» Work item: Omit the pictures, then write out every entry exactly as it reads.

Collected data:

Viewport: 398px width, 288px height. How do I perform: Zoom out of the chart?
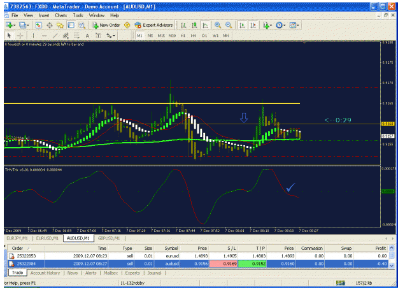click(x=229, y=25)
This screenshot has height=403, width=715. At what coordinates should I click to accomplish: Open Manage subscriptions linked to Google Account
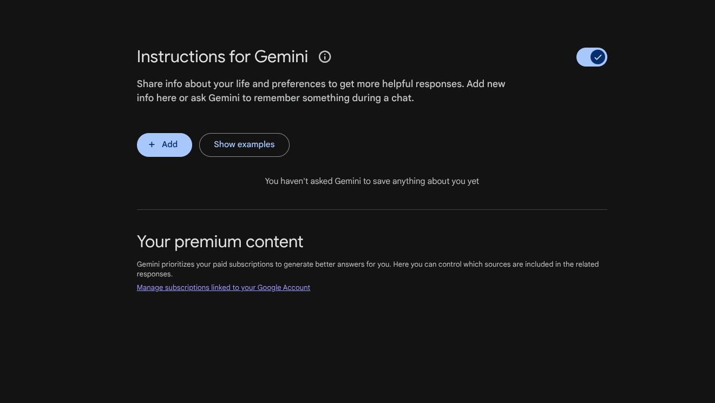[223, 288]
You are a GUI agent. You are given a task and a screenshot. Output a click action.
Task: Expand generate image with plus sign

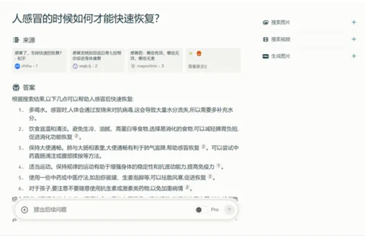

» Exercise result:
Viewport: 398px width, 288px height. How do I perform: Zoom out of the chart?
click(x=229, y=25)
This screenshot has height=403, width=715. At what coordinates should I click to accomplish: Open Manage subscriptions linked to Google Account
[223, 288]
You are a GUI agent. You are given a task and a screenshot. Output a click action.
Task: Expand generate image with plus sign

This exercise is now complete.